Assigned task: Among the lines of the records, find all that carry the word "computer" and copy them.

Saved data entries
┄┄┄┄┄┄┄┄┄┄┄┄┄┄┄┄┄┄┄┄
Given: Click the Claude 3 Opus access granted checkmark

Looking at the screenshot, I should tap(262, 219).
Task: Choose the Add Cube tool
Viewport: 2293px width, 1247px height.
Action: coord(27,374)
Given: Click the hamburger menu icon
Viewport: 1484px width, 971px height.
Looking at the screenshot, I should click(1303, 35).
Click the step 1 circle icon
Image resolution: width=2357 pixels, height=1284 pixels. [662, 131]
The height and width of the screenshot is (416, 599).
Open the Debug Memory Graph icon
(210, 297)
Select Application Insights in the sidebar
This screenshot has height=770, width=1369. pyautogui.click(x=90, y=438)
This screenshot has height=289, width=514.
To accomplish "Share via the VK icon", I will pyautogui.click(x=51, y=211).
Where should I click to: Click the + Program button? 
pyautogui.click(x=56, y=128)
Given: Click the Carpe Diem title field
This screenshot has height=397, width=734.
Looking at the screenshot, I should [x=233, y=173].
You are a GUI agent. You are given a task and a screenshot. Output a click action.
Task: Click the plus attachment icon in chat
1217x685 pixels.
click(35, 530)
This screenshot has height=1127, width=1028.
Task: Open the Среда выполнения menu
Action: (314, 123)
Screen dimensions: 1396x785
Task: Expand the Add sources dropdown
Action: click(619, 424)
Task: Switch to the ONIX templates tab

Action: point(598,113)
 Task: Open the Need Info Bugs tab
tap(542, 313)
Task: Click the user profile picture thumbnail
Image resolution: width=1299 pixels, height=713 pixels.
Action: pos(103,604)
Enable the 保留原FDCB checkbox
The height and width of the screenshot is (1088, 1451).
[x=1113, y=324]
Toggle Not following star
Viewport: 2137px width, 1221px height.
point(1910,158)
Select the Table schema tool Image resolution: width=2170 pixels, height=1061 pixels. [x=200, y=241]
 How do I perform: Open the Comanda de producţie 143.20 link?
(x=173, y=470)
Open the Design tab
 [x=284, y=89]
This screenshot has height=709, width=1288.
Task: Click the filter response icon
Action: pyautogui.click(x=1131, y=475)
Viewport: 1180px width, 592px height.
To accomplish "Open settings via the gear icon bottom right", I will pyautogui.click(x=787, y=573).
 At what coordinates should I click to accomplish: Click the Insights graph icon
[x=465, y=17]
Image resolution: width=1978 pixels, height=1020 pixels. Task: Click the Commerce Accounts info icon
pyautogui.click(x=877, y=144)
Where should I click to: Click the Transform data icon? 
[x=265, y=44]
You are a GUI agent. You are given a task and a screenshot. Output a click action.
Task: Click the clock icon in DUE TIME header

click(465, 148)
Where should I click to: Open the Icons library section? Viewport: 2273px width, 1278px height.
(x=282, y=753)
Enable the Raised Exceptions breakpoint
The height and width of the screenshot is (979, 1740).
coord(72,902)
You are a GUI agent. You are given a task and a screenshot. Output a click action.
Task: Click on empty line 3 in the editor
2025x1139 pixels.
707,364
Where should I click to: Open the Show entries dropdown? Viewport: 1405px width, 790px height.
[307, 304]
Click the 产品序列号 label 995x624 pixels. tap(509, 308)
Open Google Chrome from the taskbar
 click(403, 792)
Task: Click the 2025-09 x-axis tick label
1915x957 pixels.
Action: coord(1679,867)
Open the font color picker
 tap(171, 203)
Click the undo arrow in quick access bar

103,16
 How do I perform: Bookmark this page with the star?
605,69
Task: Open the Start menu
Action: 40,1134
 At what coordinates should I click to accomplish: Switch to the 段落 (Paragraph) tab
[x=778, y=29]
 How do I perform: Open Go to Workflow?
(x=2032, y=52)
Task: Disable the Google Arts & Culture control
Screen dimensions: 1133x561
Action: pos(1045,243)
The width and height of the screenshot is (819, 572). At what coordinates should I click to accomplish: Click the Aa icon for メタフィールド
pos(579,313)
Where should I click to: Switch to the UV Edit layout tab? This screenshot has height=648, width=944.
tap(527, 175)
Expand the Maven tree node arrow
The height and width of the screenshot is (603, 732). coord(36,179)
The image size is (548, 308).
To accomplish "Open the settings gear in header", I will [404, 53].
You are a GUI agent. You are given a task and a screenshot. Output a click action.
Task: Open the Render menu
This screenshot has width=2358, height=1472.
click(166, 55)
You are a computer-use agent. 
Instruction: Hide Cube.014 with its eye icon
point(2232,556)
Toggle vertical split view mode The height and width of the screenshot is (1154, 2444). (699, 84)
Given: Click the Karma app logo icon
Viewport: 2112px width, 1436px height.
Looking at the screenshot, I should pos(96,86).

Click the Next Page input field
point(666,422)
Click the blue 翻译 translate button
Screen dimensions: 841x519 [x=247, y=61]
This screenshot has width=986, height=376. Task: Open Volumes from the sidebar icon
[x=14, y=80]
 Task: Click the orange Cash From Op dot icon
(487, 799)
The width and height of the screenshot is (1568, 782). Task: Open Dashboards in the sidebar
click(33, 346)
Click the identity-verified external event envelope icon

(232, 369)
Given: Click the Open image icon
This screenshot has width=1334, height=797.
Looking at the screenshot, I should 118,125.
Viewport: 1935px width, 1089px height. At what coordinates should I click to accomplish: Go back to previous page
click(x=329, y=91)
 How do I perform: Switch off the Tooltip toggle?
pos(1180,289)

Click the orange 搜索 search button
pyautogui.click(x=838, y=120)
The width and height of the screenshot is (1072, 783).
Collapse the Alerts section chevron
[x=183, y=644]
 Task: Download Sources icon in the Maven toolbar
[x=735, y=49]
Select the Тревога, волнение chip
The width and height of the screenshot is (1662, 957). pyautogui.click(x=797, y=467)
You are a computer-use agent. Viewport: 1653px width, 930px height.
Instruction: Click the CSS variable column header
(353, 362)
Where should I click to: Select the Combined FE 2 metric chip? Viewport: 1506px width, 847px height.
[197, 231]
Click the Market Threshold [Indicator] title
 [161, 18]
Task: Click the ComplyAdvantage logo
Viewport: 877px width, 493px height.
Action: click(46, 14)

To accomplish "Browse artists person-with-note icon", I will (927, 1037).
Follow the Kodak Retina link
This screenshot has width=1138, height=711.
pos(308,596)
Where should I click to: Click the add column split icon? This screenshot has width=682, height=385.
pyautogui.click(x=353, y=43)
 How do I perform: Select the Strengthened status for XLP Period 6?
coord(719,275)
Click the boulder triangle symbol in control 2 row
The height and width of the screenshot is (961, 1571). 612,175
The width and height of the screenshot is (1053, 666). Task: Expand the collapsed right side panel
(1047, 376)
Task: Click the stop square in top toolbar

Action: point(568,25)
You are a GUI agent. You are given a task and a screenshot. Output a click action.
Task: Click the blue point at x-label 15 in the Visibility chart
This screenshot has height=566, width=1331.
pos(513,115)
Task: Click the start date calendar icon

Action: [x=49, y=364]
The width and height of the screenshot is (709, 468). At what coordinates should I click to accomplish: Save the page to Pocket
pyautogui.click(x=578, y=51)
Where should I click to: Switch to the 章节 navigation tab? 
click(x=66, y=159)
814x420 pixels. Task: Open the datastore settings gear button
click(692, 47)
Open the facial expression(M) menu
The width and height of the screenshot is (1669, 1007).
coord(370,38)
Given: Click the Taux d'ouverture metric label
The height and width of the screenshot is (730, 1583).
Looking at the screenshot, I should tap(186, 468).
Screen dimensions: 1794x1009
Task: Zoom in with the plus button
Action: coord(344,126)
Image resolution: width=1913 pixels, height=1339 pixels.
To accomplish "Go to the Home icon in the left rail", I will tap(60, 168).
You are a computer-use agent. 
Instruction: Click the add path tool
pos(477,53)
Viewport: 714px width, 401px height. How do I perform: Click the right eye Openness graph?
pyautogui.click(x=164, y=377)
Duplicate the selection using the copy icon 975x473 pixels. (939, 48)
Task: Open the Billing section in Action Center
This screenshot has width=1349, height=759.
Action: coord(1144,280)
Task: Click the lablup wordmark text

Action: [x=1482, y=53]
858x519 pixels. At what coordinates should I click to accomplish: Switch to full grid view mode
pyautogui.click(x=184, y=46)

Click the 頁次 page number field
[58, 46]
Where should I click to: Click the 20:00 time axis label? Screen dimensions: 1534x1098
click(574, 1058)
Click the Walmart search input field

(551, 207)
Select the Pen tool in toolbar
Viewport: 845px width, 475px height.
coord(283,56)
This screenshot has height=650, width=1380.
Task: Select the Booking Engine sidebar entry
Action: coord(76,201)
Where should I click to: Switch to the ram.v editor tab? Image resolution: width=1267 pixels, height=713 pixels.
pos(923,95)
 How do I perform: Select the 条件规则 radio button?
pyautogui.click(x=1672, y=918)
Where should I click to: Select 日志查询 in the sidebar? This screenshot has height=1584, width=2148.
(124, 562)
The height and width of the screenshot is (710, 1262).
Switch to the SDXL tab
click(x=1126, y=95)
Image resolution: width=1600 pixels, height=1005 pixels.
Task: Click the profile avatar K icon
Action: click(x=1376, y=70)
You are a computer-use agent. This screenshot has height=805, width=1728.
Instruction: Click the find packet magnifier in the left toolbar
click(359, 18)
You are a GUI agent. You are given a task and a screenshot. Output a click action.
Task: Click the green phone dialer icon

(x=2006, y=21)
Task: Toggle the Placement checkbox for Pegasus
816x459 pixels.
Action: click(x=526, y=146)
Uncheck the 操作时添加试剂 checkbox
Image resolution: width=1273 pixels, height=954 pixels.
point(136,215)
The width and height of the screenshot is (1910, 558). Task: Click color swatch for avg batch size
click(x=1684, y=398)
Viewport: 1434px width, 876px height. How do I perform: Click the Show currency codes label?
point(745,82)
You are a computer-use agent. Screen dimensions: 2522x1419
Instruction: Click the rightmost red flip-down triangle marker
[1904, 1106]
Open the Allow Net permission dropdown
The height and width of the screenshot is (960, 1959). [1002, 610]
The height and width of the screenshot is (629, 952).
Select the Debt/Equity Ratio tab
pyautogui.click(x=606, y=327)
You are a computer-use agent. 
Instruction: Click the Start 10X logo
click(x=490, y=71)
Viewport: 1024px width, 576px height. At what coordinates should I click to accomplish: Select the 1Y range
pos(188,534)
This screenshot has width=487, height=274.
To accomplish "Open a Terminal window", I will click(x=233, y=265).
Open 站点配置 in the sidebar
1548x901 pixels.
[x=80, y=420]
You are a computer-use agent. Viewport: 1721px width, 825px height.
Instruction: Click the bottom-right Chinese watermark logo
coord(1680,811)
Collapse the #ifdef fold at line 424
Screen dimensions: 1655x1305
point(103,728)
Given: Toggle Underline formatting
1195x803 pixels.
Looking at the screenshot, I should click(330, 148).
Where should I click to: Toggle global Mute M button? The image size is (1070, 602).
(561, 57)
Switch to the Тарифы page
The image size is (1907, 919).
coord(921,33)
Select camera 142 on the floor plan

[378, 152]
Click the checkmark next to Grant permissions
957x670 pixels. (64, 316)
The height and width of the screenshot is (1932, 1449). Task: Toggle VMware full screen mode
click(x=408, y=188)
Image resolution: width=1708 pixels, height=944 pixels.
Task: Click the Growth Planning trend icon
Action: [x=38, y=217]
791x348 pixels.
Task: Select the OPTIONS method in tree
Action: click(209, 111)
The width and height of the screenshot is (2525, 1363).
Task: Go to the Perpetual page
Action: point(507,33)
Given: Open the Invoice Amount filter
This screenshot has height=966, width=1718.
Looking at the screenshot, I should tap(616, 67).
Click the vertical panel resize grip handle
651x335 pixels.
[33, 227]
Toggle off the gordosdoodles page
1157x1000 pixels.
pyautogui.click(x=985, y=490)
┄┄┄┄┄┄┄┄┄┄┄┄┄┄┄┄┄┄┄┄
Response area:
You are a computer-use agent. 
You are a computer-use agent. Viewport: 1653px width, 930px height.
You are a computer-use agent. 
You are a computer-use agent. This screenshot has height=805, width=1728.
You are a computer-use agent. Screen dimensions: 2522x1419
You are a computer-use agent. 
You are a computer-use agent. Viewport: 1721px width, 825px height.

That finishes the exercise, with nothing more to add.